Electronic Arts Intermix (EAI)
535 West 22nd Street, 5th Floor
New York, NY 10011

www.eai.org

Admission free



Alex Bag joins EAI for an evening devoted to her singular body of work in video. Over the last fifteen years, the video camera has been Bag's art-making tool and weapon of choice. Focusing her lens on high and low culture, the mainstream and the underground, Bag creates her own unique simulations of TV. In her ironic performance videos, Bag adopts a series of personae, taking on and taking apart a parade of clichés and stereotypes. With her signature deadpan delivery and deliberately low-tech style, Bag mixes the vernacular of pop culture with irreverently humorous monologues. Questioning how we define ourselves in relation to television, fashion, advertising and the artworld, she creates mediated conceptual parodies that teeter between celebration and critique.

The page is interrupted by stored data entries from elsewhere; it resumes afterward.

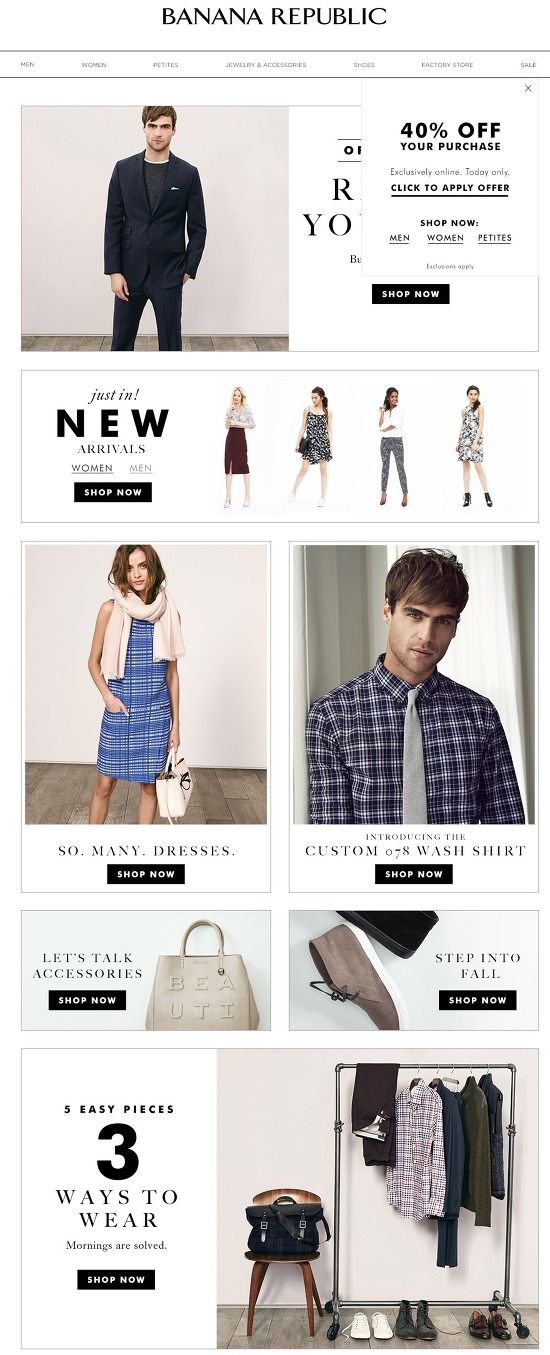Shop Now in Step Into Fall banner
This screenshot has width=550, height=1355.
click(x=478, y=1000)
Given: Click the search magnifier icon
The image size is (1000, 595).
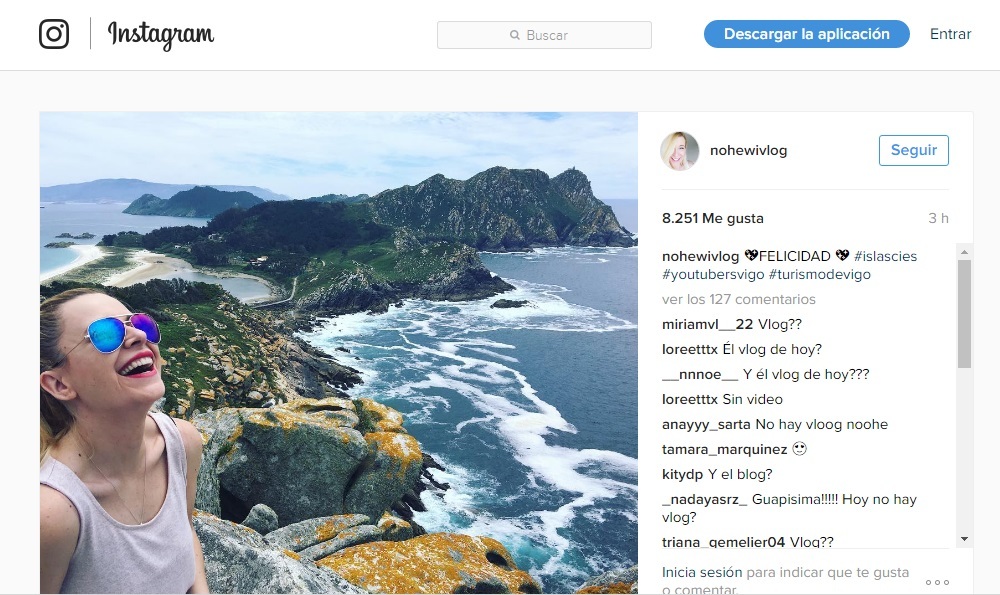Looking at the screenshot, I should (x=515, y=35).
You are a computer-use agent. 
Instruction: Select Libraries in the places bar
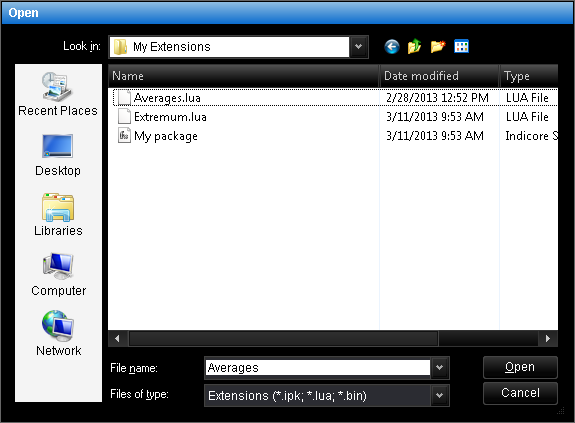point(58,215)

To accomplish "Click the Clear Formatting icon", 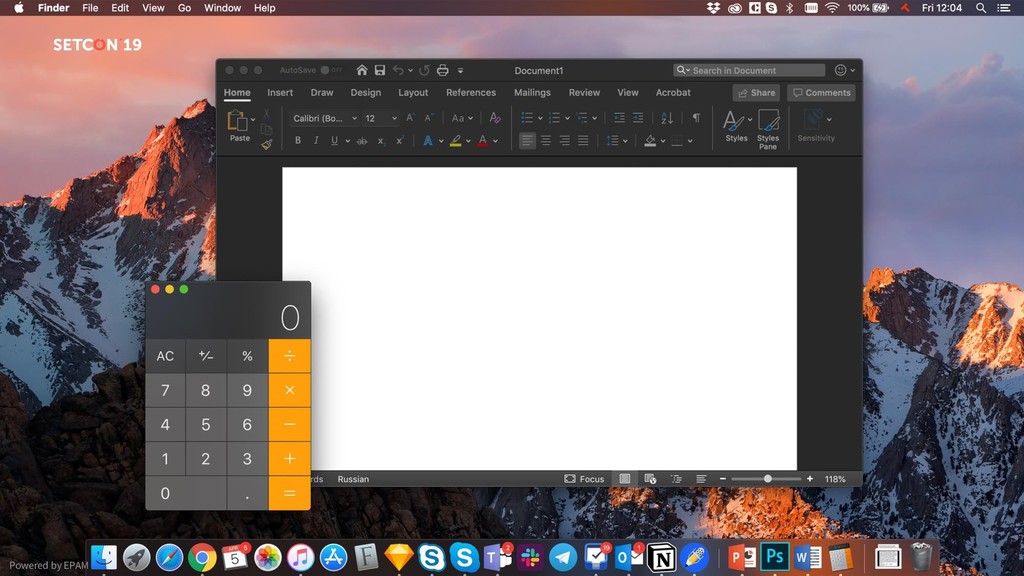I will coord(495,118).
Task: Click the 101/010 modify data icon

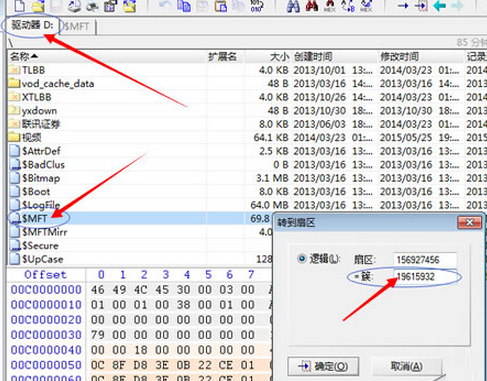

Bag will appear in conversation with writer and independent curator David Rimanelli, who has worked with her on a number of exhibitions. Bag and Rimanelli will screen and discuss works that span the artist's entire career, including Bag's legendary New York City cable access shows; raw early works where Bag's camera roams the streets and chain stores of Manhattan; her acclaimed videos from the '90s that lampoon art stars, art students and art commerce; and recent works that continue Bag's explorations of media-fueled consumer culture. A Q&A with the artist will follow the conversation.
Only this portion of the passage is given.